流されやすいといえば、第一王子のデニスも多分そういう性質なのだろうなと改めてエルヴィンは思った。
いくらラヴィニアの、エルヴィンからすれば禍々しささえ感じてしまうとはいえ魅力にあらがえなかったのだとしても、あそこまで骨抜きにされ、国さえ傾けてしまうなんてこと、本人がもっとしっかりしていたらあり得なかったのではないだろうか。
「おい、エルヴィン? どうした」
考えごとにふけっているとニアキスが手のひらをエルヴィンの顔の前で振ってきていた。深く考えずにその手を払いのけようとしたらうっかりニアキスの心の声が聞こえてしまった。
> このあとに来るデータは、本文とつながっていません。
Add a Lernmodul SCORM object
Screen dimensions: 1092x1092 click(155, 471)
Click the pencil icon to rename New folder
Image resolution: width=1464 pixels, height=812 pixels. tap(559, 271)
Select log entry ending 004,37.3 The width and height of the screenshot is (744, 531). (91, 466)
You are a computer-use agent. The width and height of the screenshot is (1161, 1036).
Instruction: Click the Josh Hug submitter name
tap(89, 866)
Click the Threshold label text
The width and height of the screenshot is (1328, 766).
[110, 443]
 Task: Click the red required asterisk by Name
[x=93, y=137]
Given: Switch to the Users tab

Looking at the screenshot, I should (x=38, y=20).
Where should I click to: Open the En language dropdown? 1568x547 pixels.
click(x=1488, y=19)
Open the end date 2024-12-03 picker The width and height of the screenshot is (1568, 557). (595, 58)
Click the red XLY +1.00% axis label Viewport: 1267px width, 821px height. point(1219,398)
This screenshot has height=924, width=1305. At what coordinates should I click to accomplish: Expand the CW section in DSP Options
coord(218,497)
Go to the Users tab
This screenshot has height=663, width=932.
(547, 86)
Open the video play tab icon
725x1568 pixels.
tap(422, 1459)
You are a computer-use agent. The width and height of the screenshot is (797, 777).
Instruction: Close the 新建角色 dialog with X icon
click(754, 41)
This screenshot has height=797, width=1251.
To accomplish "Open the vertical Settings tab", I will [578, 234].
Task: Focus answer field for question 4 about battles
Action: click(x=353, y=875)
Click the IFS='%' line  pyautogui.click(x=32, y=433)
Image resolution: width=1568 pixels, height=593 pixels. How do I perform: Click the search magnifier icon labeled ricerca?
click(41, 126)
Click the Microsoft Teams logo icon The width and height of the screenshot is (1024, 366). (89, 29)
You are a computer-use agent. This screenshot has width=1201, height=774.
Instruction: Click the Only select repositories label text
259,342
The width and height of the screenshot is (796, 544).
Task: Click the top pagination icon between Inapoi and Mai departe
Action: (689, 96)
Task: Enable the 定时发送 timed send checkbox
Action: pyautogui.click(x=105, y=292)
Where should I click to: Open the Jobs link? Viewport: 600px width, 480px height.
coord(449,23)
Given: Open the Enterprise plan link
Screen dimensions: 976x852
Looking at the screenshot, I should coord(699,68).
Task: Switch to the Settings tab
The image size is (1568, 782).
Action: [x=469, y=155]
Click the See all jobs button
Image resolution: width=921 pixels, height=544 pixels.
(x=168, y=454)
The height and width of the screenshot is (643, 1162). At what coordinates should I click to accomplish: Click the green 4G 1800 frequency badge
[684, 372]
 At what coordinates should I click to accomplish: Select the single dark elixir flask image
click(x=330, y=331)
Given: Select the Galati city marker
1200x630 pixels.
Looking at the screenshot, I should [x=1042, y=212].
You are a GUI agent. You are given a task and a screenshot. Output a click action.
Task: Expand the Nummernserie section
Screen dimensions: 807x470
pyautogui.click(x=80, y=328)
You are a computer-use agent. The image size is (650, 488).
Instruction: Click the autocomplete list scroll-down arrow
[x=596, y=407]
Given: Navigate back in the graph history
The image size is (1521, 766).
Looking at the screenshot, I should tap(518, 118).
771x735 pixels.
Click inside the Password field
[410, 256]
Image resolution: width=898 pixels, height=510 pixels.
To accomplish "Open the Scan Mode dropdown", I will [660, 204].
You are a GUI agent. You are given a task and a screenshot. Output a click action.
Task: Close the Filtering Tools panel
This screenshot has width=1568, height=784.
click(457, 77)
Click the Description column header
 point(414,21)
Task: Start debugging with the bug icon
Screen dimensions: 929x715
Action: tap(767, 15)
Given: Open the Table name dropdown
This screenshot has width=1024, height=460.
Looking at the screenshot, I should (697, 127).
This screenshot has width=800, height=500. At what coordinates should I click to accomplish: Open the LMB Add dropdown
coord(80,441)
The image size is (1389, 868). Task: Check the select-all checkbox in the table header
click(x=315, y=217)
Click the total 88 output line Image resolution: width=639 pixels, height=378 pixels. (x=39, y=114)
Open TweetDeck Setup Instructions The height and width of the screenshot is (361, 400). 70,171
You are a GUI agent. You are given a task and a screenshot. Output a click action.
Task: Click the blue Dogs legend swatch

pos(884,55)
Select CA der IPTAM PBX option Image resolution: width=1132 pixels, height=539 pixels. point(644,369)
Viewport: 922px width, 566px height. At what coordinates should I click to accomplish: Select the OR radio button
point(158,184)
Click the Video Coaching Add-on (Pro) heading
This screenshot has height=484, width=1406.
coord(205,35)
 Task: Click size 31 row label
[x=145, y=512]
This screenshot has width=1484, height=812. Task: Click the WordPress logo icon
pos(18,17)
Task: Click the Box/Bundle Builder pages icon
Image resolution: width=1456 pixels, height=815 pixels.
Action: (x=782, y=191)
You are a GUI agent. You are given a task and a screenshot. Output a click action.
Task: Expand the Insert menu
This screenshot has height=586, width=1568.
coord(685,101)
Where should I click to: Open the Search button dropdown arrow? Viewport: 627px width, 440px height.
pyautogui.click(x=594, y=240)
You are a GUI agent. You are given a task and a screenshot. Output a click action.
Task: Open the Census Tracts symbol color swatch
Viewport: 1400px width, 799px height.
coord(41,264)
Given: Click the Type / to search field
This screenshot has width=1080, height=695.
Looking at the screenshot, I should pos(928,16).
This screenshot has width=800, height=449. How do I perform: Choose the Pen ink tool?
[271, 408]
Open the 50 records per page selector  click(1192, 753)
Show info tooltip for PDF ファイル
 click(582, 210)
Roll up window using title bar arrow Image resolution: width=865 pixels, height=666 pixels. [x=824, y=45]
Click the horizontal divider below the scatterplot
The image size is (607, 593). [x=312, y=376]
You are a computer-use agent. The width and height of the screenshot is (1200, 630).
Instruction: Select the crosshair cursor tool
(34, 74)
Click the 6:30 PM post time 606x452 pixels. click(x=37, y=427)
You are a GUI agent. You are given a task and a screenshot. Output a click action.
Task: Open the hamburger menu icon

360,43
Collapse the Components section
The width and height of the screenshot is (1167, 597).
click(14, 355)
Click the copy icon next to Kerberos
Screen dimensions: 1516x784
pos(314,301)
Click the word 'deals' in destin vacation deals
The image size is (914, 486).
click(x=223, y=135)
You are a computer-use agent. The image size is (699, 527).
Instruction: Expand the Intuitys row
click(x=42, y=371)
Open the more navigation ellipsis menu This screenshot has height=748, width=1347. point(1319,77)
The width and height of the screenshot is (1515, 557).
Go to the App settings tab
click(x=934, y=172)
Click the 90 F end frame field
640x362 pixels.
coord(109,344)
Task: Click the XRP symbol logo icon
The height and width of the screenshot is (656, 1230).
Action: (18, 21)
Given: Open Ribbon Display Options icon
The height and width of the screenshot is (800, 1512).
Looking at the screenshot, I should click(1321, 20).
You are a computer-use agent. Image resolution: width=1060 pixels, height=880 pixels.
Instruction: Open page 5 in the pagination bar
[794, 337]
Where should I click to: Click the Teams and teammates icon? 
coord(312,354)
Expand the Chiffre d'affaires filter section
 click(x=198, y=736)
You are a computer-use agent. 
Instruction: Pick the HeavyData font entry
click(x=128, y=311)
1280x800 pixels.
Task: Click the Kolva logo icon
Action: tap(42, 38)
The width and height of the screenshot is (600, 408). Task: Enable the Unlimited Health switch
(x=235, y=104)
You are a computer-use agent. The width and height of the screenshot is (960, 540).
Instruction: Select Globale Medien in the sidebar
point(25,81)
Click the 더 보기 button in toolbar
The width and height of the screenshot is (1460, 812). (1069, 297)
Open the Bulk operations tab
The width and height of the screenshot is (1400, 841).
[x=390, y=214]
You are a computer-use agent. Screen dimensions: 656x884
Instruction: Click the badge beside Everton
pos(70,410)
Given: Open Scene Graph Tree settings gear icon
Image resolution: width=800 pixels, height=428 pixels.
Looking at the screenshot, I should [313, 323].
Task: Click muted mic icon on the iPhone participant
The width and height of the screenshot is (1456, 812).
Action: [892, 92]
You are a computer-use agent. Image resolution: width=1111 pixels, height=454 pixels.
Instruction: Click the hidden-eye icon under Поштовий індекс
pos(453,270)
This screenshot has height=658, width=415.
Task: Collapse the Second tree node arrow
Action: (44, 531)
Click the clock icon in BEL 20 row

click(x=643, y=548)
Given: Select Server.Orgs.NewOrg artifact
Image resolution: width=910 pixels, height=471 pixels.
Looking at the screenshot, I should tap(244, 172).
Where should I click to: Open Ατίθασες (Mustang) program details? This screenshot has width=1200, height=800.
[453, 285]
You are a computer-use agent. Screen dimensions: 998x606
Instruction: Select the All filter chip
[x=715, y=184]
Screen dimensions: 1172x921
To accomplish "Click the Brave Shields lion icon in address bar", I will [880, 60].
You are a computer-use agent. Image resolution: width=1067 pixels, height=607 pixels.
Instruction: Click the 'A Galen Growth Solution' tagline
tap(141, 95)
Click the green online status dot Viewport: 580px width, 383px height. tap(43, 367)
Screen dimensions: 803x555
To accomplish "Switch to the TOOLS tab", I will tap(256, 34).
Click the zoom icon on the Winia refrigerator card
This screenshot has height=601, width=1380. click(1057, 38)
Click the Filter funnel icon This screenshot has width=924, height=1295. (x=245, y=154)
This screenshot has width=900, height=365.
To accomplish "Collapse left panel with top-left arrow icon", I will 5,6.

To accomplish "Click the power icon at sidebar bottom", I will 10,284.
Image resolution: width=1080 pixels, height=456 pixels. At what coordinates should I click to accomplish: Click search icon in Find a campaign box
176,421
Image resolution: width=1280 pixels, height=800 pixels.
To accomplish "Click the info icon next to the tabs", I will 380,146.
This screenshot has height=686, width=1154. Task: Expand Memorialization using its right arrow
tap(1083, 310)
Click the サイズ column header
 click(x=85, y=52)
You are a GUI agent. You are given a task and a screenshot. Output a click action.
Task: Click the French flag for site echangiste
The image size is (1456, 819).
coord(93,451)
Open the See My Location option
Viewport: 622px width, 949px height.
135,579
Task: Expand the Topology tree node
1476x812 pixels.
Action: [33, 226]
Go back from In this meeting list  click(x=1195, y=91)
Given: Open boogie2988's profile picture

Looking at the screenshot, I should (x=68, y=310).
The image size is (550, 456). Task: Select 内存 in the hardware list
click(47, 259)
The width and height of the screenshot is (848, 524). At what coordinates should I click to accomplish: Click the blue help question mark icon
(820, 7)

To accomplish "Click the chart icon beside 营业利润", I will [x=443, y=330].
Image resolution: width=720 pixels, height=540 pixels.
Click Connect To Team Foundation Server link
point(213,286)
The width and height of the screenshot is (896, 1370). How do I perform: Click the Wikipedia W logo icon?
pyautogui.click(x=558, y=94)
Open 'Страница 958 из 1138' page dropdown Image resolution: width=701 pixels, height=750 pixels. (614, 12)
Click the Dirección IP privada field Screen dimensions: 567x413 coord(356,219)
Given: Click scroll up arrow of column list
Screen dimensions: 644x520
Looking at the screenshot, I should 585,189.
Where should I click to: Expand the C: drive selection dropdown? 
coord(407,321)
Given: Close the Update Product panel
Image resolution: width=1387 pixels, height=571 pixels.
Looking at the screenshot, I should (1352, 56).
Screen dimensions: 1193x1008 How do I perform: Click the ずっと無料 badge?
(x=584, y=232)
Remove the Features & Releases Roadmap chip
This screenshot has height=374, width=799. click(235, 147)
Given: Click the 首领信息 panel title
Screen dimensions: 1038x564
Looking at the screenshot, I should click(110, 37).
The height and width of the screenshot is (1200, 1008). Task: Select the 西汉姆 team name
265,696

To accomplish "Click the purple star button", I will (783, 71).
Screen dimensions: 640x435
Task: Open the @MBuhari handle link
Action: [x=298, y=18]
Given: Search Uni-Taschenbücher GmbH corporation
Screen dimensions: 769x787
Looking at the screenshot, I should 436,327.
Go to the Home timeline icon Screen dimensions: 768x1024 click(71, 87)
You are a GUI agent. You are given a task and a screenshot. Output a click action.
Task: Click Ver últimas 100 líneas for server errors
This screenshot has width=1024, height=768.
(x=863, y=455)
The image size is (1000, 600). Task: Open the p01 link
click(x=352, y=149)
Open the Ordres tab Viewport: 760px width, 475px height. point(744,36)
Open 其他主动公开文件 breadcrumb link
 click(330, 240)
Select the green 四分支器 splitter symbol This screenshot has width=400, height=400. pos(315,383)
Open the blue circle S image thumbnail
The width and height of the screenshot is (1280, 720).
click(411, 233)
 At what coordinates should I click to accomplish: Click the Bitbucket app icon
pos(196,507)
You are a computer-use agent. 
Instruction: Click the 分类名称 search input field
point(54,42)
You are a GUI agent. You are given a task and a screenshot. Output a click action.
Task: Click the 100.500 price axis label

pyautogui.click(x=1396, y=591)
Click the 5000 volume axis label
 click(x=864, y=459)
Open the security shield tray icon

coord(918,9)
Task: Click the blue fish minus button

『でもあんなに頑なに興味持ってもらえないとか、まさかラウラも同性が好きとか……』
「ないわ。ないだろ!」
「は? 何が?」
「……あ、いや」
やってしまった。久し振りにブローチをつけたままうっかり人に触ってしまい、つい油断していた。
というか、これじゃあ俺こそ偏見抱えたやつみたいだよな。同性愛だろうが異性愛だろうが本人さえとか思っておきながら、最愛の妹が同性が好きなんてあるはずないって強く否定してさ。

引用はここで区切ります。